When newspapers went online we started by offering the only flavor we knew how to make – vanilla. Vanilla online is basically as good as vanilla in print – assuming you really like vanilla. And we bet the farm on people really liking it. Sure, one click away were 10,000 other store fronts selling Youtube and Flickr and Face… I mean chocolate and butter pecan and rocky road. But we were sticking with our sure thing.

The question becomes – vanilla is great but what it only 20% of people want to buy it on a regular basis? What if adding multimedia and comments and text alerts is great but is really just hot fudge on top of the vanilla? Yummy, but still intrinsically the same as the print product.
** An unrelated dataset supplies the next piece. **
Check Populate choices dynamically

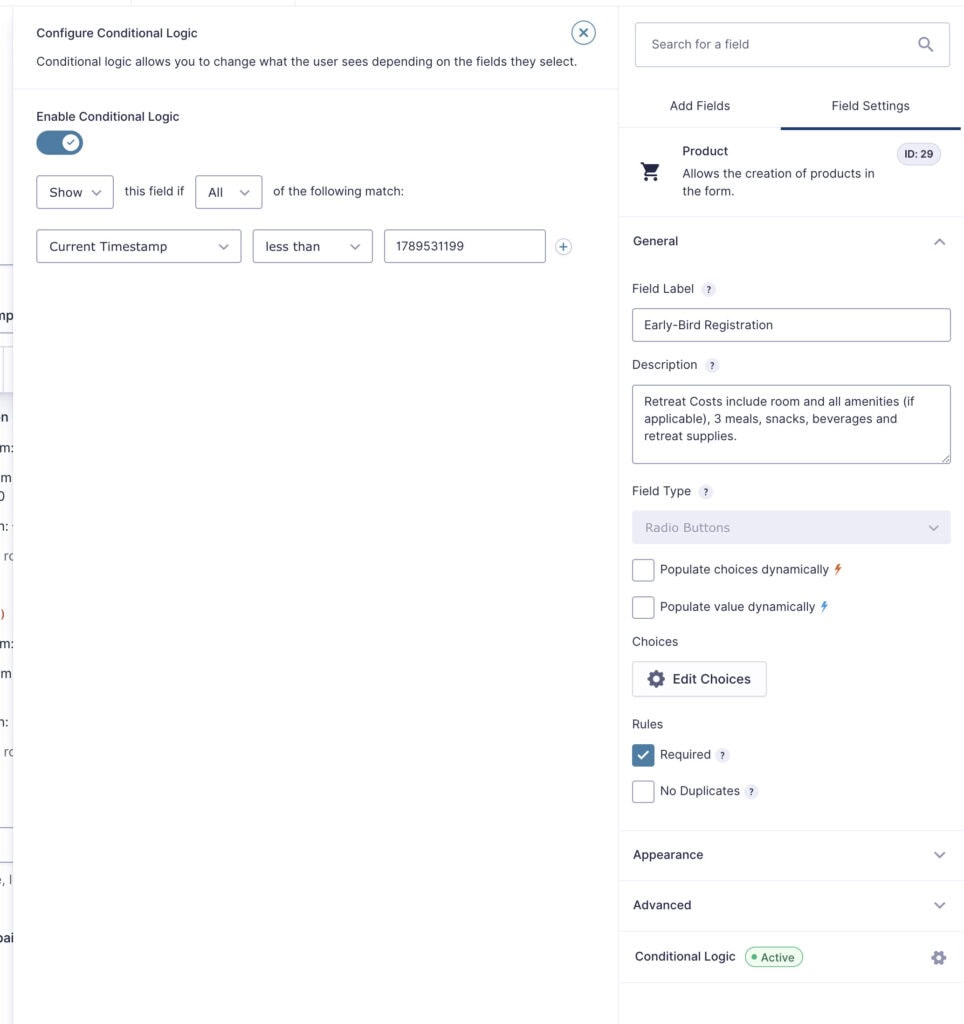coord(643,569)
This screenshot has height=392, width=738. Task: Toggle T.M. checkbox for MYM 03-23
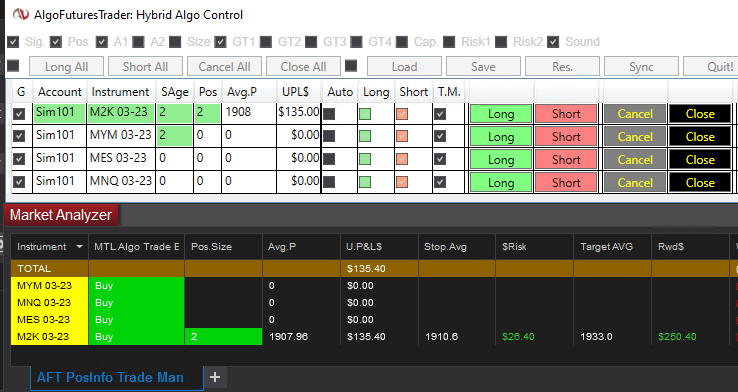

So, what exactly do newspaper.coms need to do to learn how to make pistachio? And butter pecan swirl. And maybe mint chocolate chip. Is the answer mass customization, user generated content, local business recommendations and reviews, free classifieds, hyper-local databases, cell phone video or social networks? Or are all of those things really just news with sprinkles on top?

Is someone out there already building the next great ‘news’ thing and if so, any chance they are building it for a journalism company?

If you know please leave a message – I will be at Baskin-Robbins.

Readership – low expectations?

The 2008 Readership Study from Northwestern University is out. For online managers – the news is not good:

… 62 percent of respondents said they had never visited the local newspaper’s Website, and only 14 percent said they had visited between the last seven to 30 days, numbers that have improved only a little over the last five years.

I need to dig into the numbers a bit – they seem quite divergent from what our own local surveys have shown. But in any case I think the ‘bad’ news could be ‘good’ news.

The online effort at many papers has gotten a lot of attention in the past 3 – 4 years. We have seen a rapid growth in (or at least an attempt at) improving usability, Web-first content, multimedia, and community building. Generally speaking there seems to be an impression that newspapers are taking online seriously now and real progress is being made.

Newspapers thought the same thing from 1940 – 1990 when newspaper circulation increased by around 30 million copies nationally. Advertising boomed, news staffs grew and newspapers turned 20% profits.

Unfortunately, during the same period the population of the United States grew by about 150 million people. We thought we were doing great but we were not even keeping pace. Newspapers were losing their cultural significance but the problem was obscured by a growing population.

Is online in the same position now?

Traffic to news Web sites has grown sharply over the past 10 years. But, the percentage of people online has grown even more sharply – and is now starting to level off somewhere south of 90%. We still have some bounce to come via broadband adoption – but for the most part the boom is over.

So, have we been doing a good job over the past 3 or 4 or 10 years – or have we once again simply been the beneficiaries of simple population growth. Ten or 15 percent traffic growth annually does not look so good if our real potential was (hypothetically) 50 or 60%.

The good news about the Readership Study is that even if your paper is doing well – growing readership and revenue – maybe the report is the excuse we need to kick-start a discussion around the thought that ‘good enough’ may not be good enough.